Top of DATA TO USE

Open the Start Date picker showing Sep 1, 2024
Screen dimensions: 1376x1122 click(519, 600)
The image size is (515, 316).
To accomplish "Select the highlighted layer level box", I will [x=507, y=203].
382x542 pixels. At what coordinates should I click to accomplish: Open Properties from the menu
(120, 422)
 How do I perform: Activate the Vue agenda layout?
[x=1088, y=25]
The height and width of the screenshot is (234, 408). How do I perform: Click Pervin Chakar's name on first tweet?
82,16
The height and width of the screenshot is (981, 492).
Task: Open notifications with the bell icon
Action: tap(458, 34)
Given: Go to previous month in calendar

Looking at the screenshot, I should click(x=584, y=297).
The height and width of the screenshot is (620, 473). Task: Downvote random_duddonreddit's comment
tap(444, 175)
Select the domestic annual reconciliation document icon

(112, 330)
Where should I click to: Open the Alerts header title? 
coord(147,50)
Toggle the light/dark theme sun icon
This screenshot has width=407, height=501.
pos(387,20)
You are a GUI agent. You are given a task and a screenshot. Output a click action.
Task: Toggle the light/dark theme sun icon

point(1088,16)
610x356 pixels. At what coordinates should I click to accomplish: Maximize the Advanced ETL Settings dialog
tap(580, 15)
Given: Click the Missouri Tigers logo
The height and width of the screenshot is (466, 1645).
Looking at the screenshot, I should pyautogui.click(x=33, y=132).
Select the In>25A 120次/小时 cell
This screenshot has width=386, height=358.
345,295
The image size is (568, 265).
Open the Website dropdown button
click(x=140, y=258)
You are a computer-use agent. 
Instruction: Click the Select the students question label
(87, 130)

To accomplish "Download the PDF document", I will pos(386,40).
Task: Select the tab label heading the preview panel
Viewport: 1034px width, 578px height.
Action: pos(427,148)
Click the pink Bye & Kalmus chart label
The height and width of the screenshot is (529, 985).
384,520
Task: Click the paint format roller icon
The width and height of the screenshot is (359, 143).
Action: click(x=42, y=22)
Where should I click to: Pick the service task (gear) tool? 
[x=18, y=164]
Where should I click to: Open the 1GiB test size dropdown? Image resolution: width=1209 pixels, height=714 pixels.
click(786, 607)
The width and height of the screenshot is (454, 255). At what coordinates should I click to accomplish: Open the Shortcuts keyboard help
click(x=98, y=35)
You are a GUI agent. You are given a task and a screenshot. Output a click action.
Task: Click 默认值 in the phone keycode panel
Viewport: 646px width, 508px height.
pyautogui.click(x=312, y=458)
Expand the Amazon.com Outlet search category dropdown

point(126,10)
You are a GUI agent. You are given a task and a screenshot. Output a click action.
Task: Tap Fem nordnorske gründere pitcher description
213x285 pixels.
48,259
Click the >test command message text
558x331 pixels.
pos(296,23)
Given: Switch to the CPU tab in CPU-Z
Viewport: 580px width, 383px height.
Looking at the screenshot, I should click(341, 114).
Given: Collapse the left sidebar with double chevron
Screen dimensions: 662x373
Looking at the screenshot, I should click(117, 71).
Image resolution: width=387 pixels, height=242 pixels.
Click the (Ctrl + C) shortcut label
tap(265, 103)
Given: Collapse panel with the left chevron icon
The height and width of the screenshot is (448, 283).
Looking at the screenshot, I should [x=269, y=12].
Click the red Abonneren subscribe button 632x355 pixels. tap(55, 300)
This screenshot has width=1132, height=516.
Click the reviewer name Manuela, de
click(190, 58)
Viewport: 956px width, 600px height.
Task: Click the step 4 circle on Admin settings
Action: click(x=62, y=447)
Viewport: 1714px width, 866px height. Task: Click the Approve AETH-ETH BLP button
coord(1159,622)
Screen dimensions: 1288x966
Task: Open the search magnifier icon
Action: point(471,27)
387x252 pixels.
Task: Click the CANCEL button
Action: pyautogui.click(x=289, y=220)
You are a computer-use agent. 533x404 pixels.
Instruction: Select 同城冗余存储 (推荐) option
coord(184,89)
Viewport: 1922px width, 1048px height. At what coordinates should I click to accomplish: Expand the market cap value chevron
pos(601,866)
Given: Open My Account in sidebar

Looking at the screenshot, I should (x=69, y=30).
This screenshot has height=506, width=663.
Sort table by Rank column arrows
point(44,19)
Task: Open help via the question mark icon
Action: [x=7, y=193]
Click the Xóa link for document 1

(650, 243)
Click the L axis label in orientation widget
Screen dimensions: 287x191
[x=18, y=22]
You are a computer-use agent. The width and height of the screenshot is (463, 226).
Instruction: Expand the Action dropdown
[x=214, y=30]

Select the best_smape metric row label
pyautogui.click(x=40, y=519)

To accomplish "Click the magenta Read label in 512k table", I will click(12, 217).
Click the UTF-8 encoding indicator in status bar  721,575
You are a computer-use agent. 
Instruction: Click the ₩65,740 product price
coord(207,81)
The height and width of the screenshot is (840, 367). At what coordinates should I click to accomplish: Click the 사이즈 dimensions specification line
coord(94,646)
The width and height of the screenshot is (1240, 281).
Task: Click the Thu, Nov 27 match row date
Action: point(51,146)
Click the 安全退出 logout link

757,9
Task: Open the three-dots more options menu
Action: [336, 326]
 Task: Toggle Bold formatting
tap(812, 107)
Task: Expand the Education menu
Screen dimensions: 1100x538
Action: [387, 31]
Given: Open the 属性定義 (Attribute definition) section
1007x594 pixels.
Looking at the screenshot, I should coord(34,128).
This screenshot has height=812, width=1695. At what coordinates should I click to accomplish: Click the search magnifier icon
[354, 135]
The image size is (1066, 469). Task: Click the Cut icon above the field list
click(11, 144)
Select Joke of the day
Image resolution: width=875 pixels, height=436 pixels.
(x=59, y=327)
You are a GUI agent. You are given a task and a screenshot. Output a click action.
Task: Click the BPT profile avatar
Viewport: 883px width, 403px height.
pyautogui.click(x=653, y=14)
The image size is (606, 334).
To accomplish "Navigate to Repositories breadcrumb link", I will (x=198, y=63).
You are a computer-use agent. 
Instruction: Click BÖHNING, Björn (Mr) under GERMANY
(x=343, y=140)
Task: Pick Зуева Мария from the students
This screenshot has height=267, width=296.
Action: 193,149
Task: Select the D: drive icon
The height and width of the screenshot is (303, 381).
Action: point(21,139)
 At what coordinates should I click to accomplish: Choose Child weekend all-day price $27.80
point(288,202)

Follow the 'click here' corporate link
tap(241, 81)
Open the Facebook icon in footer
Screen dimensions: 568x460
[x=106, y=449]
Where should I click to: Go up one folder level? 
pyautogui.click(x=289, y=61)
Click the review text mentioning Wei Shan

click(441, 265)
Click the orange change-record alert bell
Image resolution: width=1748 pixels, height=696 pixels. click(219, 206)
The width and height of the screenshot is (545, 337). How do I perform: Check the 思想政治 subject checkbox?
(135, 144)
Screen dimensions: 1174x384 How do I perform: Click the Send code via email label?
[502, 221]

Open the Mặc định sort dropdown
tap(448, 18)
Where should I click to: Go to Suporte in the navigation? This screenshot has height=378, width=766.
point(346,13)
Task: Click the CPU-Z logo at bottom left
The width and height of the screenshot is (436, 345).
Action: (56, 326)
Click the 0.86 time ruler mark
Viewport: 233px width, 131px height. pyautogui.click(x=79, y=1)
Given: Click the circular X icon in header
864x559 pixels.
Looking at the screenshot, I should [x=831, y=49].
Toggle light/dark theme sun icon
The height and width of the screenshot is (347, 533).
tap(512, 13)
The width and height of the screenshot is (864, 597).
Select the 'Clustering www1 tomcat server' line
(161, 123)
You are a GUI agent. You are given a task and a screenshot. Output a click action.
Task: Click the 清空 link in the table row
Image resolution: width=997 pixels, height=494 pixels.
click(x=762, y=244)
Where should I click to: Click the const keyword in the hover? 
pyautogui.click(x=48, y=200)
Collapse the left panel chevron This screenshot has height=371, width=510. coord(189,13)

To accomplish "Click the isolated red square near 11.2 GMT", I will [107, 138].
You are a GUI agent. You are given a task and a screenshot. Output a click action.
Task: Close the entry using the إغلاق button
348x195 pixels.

Bottom of DATA TO USE

§ **REQUIREMENT**
Copy exactly the stretch of data above from the line with "The image size is (1066, 469)." through the line with "The image size is (606, 334).", and omit all other lines.

§ **RESULT OF THIS TASK**
The image size is (1066, 469). Task: Click the Cut icon above the field list
click(11, 144)
Select Joke of the day
Image resolution: width=875 pixels, height=436 pixels.
(x=59, y=327)
You are a GUI agent. You are given a task and a screenshot. Output a click action.
Task: Click the BPT profile avatar
Viewport: 883px width, 403px height.
pyautogui.click(x=653, y=14)
The image size is (606, 334).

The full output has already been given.